Rewrite everything from the line containing "You are a computer-use" down to the line containing "point(473,132)", replacing "fold marker" with "arrow" and keeping all else the same. Omit the pictures from your answer.
* * *
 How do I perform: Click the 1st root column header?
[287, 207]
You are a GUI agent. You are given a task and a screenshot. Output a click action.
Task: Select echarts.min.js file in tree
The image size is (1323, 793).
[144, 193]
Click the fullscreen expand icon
* * *
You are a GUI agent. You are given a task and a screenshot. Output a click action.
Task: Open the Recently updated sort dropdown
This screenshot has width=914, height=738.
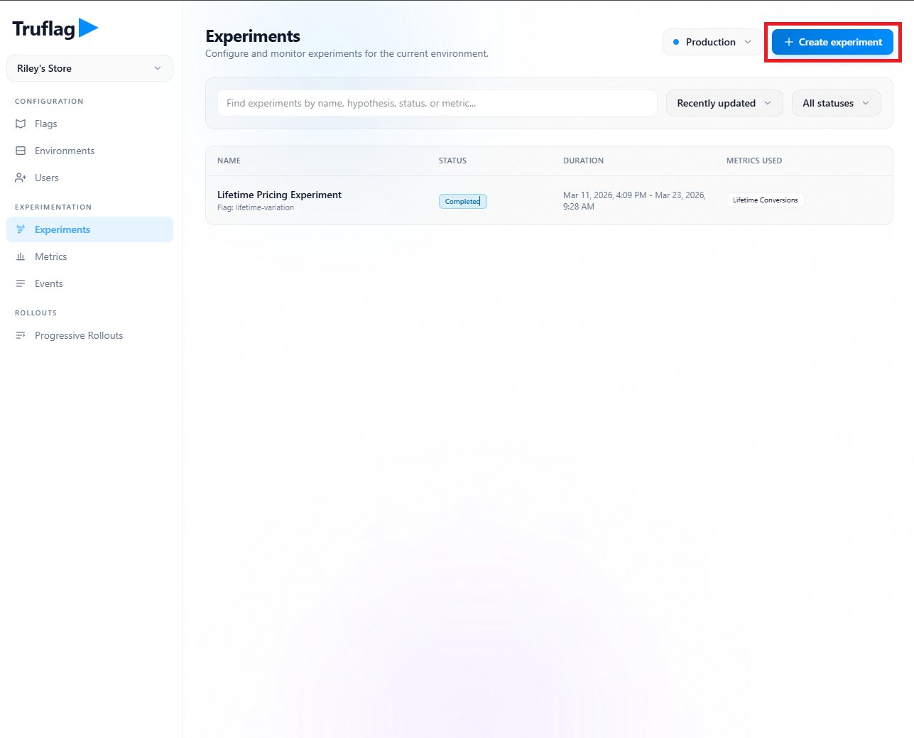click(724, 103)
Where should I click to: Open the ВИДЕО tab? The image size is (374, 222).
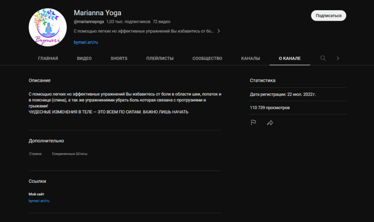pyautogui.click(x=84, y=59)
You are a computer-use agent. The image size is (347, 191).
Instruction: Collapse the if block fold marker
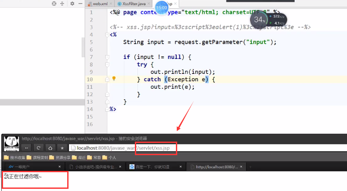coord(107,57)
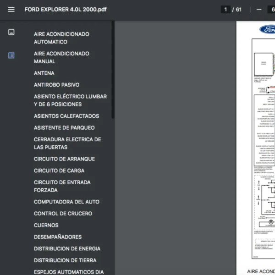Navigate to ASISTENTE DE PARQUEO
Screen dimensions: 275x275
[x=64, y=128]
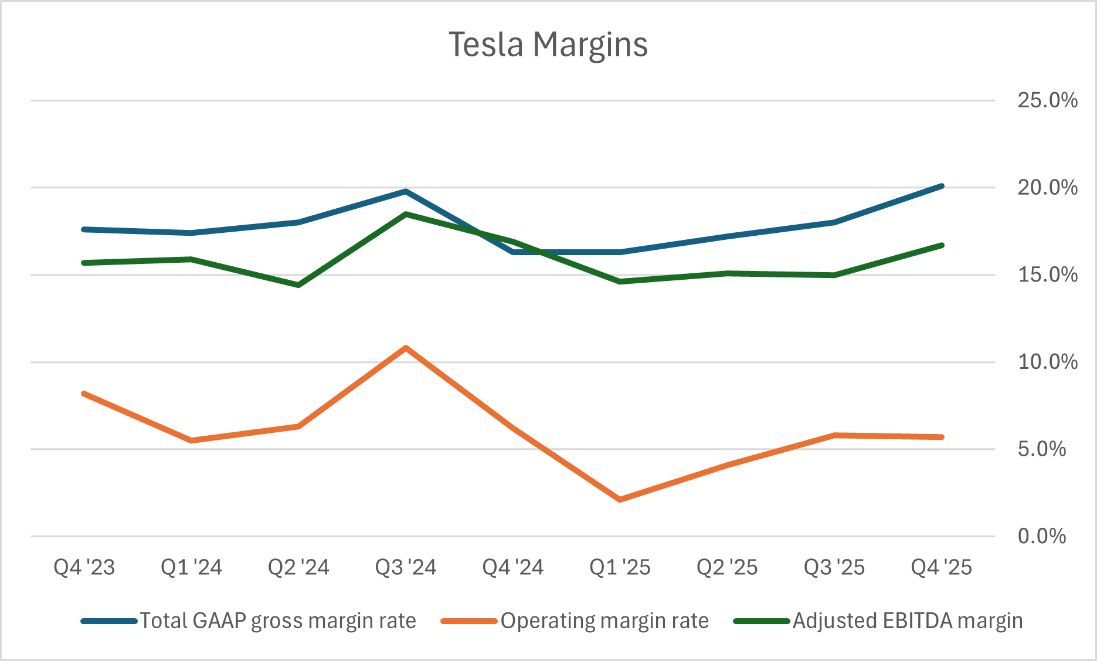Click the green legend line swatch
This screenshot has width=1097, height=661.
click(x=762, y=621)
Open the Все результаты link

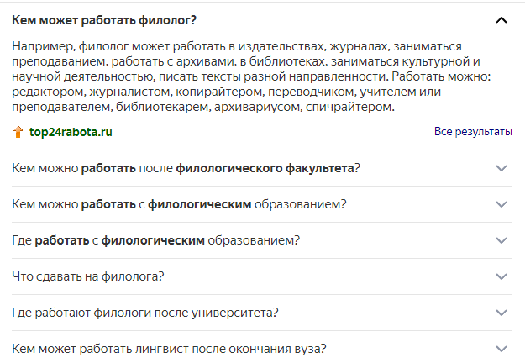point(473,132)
* * *
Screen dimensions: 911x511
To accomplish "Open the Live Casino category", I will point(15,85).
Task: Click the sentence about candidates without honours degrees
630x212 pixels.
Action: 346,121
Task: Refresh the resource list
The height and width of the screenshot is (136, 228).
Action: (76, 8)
* * *
§ ANSWER TO THIS EXERCISE
You are a computer-use agent. The image size is (347, 191).
Instruction: Collapse the if block arrow
coord(107,57)
Navigate to ASISTENTE DE PARQUEO
Screen dimensions: 275x275
[x=64, y=128]
Click the green legend line swatch
This screenshot has width=1097, height=661.
click(x=762, y=621)
Open the Все результаты link

point(473,132)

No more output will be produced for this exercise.